**Problem 1**
In the passage on Ancel Keys, rewrite the text from "Dr. Ancel Benjamin" up to and including "retirement in 1972.", changing "Colorado Springs" to "Denver".
**Problem 2**
According to the passage on Ancel Keys, in what year did he retire from the University of Minnesota?

START Extract provided

Dr. Ancel Benjamin Keys, the educator and physiologist who invented K-rations, died on Nov. 20. Cause of death was not released. He was 100.
Born in Colorado Springs, Keys was the nephew of silent film star Lon Chaney. As a young man, he worked in a lumber camp, shoveled bat guano in Arizona, mined for gold and traveled to China as a sailor on an ocean liner. Keys graduated from the University of California at Berkeley with a degree in chemistry, then earned a doctorate in zoology and oceanography from the Scripps Institute. He received a second doctorate in physiology from Kings College in Cambridge, England, and worked at the Mayo Clinic for a short time before joining the faculty of the University of Minnesota in 1936. Four years later, he founded the school’s Laboratory of Physiological Hygiene. Keys remained at the university until his retirement in 1972.

END Extract provided
START Data shown

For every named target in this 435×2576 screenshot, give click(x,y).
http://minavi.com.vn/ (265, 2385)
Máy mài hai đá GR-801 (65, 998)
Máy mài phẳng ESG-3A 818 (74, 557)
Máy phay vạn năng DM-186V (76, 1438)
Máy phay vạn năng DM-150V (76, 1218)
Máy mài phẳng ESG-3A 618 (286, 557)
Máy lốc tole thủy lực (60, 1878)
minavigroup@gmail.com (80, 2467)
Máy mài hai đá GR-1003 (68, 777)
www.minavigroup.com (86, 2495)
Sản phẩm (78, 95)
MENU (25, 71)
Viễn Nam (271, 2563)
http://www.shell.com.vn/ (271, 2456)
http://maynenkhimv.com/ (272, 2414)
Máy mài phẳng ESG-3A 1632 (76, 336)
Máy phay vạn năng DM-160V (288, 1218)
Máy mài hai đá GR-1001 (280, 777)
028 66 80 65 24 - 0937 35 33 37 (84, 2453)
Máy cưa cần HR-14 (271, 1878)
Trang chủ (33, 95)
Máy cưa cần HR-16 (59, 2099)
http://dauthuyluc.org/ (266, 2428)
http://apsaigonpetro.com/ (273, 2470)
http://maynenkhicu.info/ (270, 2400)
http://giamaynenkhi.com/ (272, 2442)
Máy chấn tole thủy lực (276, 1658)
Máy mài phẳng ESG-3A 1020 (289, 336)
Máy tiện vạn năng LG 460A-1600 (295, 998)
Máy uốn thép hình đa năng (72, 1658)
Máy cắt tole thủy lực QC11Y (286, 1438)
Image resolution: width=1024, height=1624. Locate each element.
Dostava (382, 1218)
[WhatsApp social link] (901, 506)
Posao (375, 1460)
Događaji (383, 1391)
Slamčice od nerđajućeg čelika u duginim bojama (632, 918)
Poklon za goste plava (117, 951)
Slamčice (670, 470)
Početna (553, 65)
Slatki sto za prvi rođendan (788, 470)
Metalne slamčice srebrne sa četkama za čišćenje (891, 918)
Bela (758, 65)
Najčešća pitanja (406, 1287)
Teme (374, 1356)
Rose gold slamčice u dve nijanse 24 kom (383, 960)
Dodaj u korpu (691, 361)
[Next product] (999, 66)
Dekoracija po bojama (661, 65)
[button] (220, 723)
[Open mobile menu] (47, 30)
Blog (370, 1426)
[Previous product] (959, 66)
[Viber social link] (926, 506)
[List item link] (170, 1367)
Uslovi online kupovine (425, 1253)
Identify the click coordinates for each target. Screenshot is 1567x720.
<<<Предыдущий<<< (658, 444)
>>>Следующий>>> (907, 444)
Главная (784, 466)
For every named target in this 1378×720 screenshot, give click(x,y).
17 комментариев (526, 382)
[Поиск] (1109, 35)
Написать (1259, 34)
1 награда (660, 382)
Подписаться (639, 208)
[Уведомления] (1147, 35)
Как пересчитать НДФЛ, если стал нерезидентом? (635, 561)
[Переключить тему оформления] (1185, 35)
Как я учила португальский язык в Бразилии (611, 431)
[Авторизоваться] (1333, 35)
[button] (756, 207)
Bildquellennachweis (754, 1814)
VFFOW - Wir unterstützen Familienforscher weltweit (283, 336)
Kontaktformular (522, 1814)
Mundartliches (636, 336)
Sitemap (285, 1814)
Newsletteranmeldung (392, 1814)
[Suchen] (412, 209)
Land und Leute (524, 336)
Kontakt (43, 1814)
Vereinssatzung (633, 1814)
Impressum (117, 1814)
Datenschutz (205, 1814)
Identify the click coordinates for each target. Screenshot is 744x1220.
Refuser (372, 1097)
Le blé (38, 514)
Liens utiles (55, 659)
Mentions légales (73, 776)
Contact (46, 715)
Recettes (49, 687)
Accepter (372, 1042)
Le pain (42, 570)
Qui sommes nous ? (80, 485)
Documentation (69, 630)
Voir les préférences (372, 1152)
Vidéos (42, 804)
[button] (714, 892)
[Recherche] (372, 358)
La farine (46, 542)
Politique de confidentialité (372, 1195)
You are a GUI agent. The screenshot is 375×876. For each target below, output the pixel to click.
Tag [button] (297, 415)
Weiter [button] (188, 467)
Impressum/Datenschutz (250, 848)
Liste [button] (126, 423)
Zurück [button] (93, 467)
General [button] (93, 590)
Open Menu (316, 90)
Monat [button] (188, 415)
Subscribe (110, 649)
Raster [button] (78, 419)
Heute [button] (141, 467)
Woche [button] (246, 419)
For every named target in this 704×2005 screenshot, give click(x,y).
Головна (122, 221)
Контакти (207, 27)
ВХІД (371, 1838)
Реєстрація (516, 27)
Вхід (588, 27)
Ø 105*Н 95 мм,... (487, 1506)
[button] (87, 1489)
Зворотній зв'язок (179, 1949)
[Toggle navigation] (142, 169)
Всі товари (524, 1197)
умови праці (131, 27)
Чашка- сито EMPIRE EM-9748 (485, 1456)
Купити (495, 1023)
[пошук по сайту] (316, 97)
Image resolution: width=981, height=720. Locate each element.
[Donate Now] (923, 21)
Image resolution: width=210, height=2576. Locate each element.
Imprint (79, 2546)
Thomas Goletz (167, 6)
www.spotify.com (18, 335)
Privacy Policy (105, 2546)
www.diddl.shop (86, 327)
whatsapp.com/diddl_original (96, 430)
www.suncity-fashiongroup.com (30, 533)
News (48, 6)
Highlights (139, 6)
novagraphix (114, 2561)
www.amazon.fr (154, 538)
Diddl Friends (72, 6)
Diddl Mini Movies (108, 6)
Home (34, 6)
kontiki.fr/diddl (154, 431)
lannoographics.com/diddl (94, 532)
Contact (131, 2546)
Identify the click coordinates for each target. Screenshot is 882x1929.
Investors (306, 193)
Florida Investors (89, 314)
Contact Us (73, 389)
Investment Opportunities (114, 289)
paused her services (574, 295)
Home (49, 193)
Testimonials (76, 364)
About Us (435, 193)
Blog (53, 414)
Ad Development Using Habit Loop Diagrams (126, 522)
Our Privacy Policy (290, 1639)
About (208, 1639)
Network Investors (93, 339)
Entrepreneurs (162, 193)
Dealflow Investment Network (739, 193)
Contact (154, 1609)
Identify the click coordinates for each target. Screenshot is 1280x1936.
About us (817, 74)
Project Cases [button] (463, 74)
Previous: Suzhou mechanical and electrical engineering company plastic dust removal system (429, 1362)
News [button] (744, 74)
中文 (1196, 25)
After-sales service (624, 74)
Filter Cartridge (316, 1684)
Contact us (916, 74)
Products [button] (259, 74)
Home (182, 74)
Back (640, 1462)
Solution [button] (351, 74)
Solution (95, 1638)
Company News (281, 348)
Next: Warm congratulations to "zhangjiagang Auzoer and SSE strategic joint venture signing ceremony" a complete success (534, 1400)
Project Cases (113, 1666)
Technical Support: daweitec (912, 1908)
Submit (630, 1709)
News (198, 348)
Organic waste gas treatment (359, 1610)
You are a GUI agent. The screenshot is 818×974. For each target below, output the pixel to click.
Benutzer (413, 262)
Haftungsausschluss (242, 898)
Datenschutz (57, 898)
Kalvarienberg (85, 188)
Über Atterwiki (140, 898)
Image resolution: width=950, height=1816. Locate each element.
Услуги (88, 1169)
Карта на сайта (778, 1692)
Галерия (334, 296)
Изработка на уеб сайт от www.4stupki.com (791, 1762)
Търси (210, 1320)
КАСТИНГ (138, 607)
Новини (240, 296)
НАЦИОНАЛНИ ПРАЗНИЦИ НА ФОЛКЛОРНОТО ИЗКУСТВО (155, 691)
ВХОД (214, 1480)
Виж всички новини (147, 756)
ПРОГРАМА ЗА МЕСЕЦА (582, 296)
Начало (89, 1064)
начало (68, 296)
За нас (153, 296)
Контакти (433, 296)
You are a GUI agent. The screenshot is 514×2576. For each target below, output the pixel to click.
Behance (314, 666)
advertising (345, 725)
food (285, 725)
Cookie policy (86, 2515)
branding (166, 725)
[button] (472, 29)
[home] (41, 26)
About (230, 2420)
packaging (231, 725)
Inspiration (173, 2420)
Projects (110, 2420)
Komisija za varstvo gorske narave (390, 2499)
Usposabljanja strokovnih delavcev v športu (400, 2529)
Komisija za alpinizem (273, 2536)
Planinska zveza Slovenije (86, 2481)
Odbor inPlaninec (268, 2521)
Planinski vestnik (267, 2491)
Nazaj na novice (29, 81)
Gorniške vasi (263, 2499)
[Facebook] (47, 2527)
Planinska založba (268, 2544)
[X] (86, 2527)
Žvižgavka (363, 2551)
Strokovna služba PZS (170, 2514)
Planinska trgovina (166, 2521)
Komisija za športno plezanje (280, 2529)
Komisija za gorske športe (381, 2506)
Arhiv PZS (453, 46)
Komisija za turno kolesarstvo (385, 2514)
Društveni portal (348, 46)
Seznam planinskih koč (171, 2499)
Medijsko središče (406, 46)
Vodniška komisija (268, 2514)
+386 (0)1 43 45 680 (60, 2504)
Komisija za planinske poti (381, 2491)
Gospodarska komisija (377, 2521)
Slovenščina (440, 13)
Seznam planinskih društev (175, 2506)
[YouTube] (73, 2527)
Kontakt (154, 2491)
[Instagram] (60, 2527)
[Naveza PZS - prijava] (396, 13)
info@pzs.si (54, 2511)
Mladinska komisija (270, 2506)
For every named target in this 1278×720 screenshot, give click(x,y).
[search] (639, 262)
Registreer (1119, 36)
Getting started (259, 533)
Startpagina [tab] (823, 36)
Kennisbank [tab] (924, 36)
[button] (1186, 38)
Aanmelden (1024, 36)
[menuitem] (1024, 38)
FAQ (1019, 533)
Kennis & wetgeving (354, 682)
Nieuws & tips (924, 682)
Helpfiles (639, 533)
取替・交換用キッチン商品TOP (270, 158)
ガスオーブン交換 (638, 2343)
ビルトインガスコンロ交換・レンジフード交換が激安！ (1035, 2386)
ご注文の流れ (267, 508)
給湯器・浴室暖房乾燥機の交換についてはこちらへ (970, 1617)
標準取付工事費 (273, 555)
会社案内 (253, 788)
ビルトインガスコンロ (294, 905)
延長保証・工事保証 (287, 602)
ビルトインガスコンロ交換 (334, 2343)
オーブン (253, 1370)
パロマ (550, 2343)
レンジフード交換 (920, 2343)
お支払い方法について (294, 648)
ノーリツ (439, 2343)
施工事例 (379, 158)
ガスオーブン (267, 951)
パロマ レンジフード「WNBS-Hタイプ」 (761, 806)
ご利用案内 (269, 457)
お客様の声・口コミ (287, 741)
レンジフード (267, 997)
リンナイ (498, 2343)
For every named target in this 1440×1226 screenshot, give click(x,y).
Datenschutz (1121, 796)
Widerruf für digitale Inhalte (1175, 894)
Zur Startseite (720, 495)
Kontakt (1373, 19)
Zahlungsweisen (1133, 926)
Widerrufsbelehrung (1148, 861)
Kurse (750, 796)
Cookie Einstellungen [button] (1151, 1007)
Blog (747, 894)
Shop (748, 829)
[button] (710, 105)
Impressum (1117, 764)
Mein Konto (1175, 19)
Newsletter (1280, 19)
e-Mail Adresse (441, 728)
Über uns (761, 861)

END Data shown

**Answer area 1**
Dr. Ancel Benjamin Keys, the educator and physiologist who invented K-rations, died on Nov. 20. Cause of death was not released. He was 100.
Born in Denver, Keys was the nephew of silent film star Lon Chaney. As a young man, he worked in a lumber camp, shoveled bat guano in Arizona, mined for gold and traveled to China as a sailor on an ocean liner. Keys graduated from the University of California at Berkeley with a degree in chemistry, then earned a doctorate in zoology and oceanography from the Scripps Institute. He received a second doctorate in physiology from Kings College in Cambridge, England, and worked at the Mayo Clinic for a short time before joining the faculty of the University of Minnesota in 1936. Four years later, he founded the school’s Laboratory of Physiological Hygiene. Keys remained at the university until his retirement in 1972.

**Answer area 2**
1972